MMA and homocysteine elevated – vitamin B12 deficiency confirmed; does not exclude folate deficiency

MMA and homocysteine normal – vitamin B12 and folate deficiencies excluded

MMA normal and homocysteine elevated – vitamin B12 deficiency excluded; consistent with folate deficiency

There may be substantial fluctuations in the measured MMA and homocysteine levels, and unexpectedly normal or abnormal levels should be repeated. If folate (and vitamin B12) deficiency is excluded by metabolite testing, evaluate for other causes of macrocytosis, anemia, and/or hypersegmented neutrophils, if present.

Determine the etiology — If a diagnosis of folate deficiency is made, additional evaluation for one of the underlying conditions (table 1) depends on the patient's clinical status and symptoms.
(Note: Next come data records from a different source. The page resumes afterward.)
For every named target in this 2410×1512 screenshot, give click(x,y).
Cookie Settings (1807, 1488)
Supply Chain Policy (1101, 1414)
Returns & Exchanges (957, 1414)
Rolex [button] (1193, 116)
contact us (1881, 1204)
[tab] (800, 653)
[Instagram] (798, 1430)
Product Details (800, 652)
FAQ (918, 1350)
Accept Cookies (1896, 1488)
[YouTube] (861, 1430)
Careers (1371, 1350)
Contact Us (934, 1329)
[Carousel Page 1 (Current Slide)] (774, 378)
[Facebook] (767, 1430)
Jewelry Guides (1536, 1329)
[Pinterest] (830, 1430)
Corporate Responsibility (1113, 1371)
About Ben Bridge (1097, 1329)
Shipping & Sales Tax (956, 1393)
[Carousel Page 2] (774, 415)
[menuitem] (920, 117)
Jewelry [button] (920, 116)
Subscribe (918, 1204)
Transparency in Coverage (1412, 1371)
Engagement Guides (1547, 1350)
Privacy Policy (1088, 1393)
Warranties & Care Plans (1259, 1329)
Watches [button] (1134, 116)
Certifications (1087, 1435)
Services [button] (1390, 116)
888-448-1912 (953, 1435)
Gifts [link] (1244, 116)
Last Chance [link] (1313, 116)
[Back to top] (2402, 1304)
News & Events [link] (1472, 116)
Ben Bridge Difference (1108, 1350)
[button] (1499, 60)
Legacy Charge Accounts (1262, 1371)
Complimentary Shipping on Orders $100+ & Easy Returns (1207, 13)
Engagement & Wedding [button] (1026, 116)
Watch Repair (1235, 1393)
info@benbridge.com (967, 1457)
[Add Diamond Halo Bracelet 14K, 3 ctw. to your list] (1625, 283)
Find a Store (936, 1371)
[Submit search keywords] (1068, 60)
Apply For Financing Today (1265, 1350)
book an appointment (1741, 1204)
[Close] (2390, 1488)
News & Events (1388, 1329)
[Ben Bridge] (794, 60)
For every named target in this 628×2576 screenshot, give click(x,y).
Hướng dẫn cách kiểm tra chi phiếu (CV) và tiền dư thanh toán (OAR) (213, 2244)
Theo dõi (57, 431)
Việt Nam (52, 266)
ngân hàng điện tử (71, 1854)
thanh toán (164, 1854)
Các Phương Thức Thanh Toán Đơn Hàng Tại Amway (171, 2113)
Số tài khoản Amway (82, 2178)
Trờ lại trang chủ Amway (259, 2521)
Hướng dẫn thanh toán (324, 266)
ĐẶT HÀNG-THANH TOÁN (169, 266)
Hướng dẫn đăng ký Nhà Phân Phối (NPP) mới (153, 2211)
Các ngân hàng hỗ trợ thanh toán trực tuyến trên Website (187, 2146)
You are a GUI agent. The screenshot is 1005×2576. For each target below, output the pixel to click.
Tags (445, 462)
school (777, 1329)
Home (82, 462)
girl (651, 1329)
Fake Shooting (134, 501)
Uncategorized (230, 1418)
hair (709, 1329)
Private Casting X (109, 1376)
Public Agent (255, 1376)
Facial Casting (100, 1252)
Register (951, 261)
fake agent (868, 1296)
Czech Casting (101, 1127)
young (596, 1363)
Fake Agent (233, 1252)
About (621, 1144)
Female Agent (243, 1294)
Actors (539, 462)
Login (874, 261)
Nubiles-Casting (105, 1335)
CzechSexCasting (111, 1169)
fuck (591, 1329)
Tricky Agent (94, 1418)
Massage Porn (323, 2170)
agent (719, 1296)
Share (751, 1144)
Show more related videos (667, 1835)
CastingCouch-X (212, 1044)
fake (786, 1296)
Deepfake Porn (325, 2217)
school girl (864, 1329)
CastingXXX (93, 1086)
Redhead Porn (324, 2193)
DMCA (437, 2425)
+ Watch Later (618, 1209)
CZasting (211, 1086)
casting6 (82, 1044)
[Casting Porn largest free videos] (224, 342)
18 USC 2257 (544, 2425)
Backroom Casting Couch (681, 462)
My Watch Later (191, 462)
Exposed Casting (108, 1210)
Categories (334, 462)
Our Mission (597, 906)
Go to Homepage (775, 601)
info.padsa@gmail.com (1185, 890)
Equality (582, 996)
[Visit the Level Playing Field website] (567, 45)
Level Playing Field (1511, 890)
Assess dietary intake, medications, and possibility of malabsorption associated with folate deficiency (eg, celiac disease, inflammatory bowel disease).

REFERENCE RANGE — 

The normal reference range for vitamin B12 is approximately >300 pg/mL (>221 pmol/L) and for serum folate >4 ng/mL (>9.1 nmol/L) but can vary depending on the patient population and clinical laboratory. Interpretation of a specific abnormal test result should be based upon the reference range reported by the laboratory. A normal serum folate concentration excludes folate deficiency, as long as the patient has not had a recent folate-replete meal.

CITATIONS — 

The supporting references for this content are accessible in the linked topics.